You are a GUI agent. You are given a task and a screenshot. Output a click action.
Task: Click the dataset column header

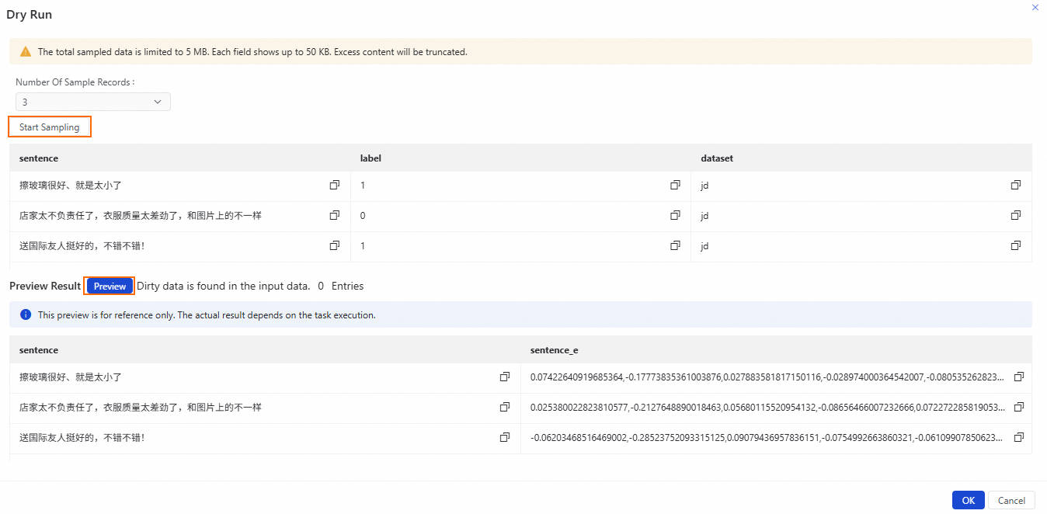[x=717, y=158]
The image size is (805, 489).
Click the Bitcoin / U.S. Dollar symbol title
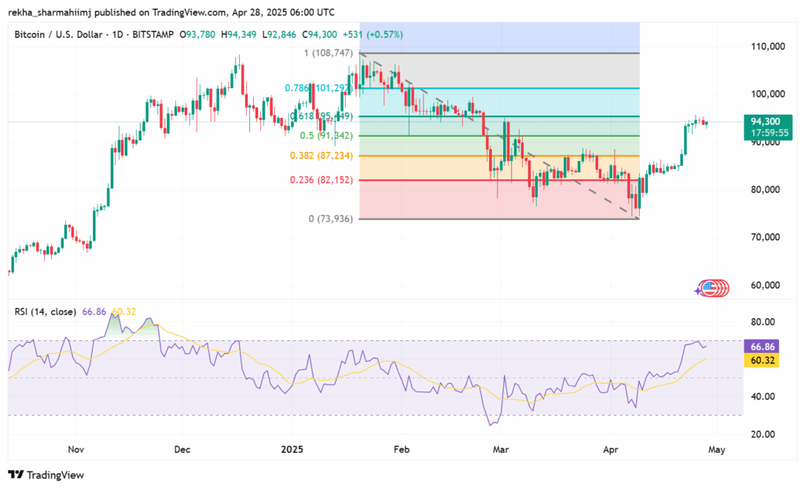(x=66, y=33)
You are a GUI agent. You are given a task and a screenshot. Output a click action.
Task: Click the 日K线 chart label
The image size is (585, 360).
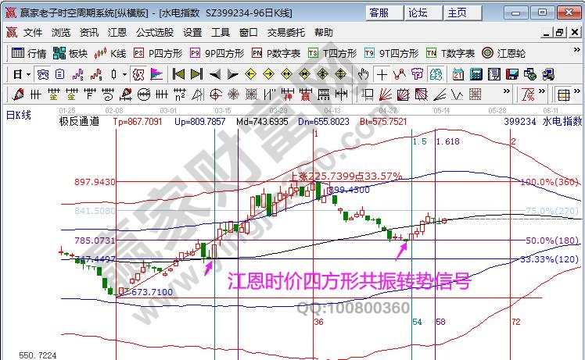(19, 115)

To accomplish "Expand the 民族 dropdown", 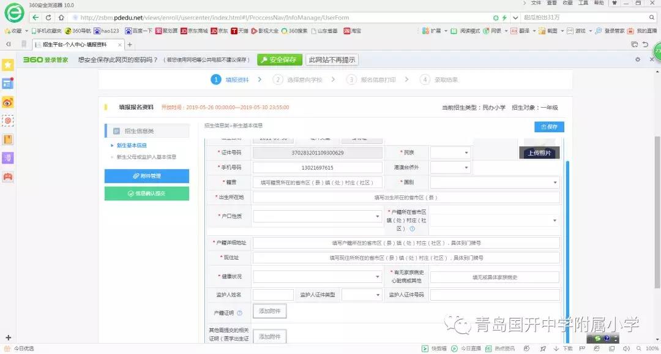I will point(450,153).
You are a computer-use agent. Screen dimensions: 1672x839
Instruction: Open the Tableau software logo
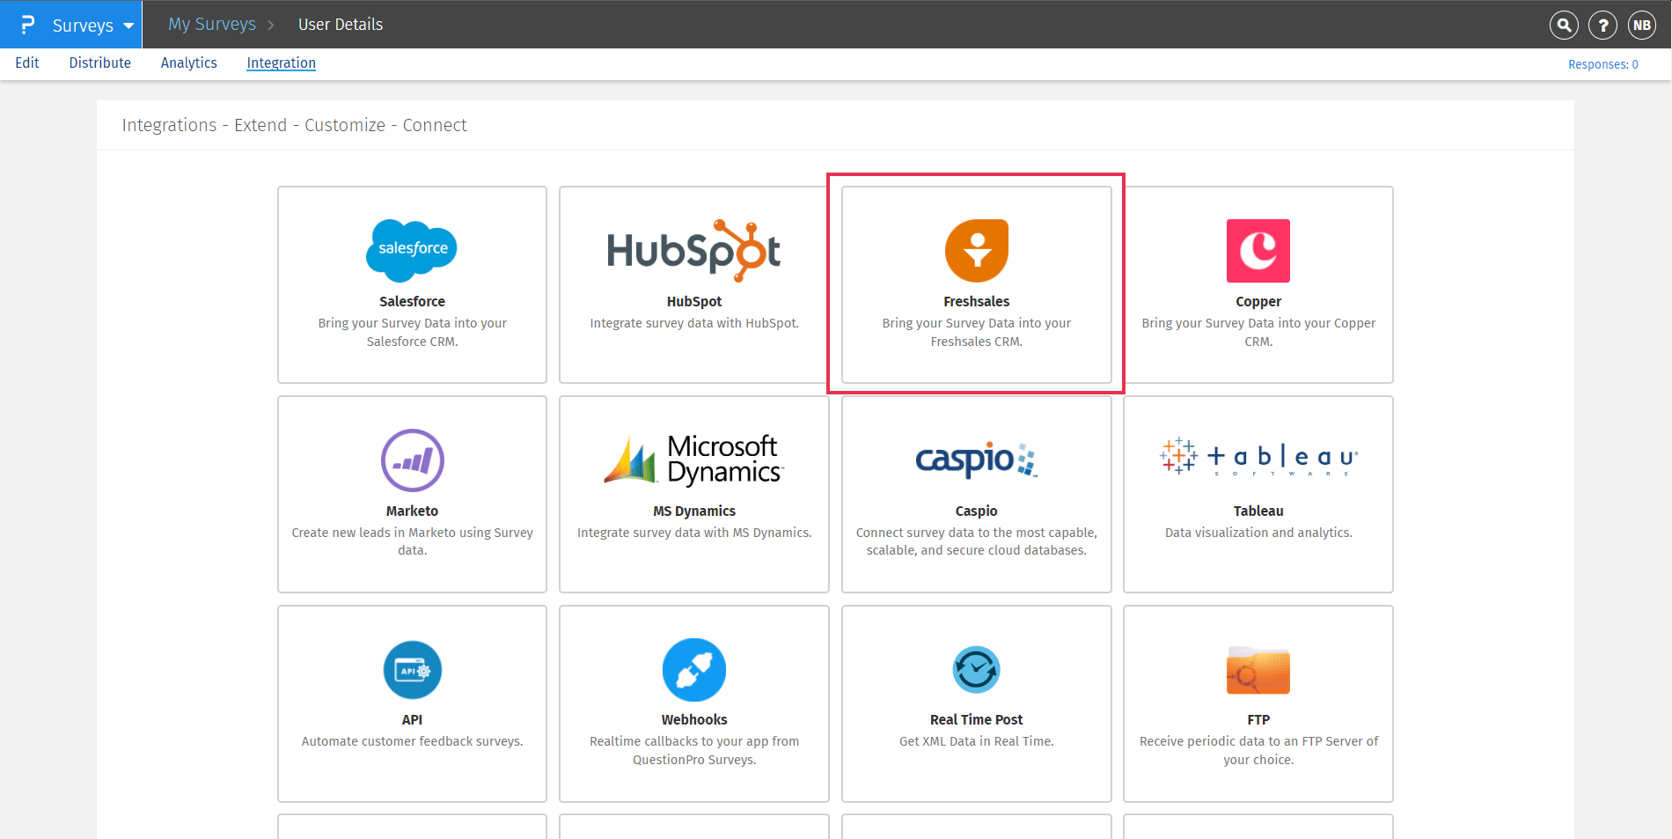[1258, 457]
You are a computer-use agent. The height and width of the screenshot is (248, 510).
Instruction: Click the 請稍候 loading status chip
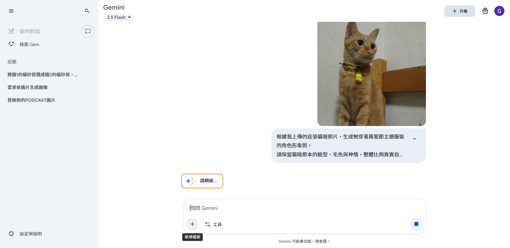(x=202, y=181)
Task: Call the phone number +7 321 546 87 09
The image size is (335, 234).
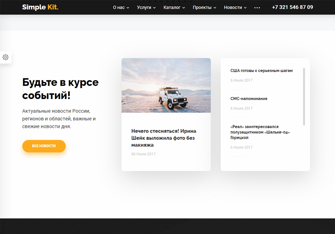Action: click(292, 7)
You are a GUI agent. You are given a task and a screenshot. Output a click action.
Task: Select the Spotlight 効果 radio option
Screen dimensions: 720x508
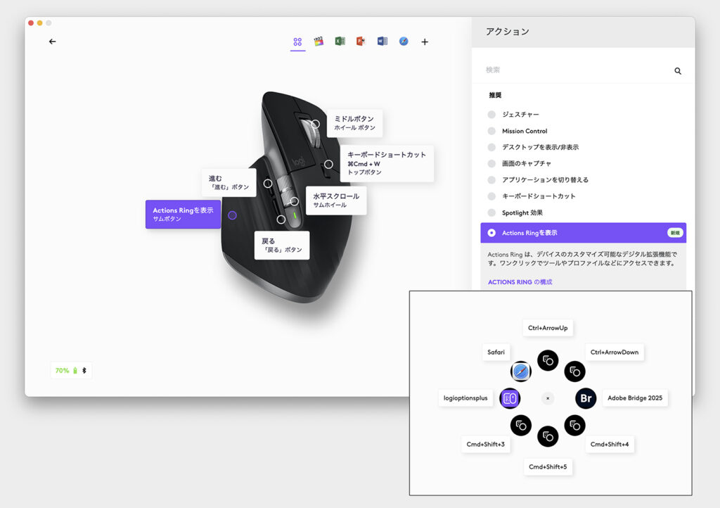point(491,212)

★ ★ ★

- **TASK DIRECTIONS**
Exactly the lines from the one with "You are a computer-use agent. The" through the end of the listing above are to be repeated, with no pictures.

- **TASK RESPONSE**
You are a computer-use agent. The height and width of the screenshot is (248, 510).
Instruction: Click the 請稍候 loading status chip
(x=202, y=181)
Task: Call the phone number +7 321 546 87 09
The image size is (335, 234).
Action: click(292, 7)
You are a GUI agent. You are given a task and a screenshot. Output a click action.
Task: Select the Spotlight 効果 radio option
Screen dimensions: 720x508
point(491,212)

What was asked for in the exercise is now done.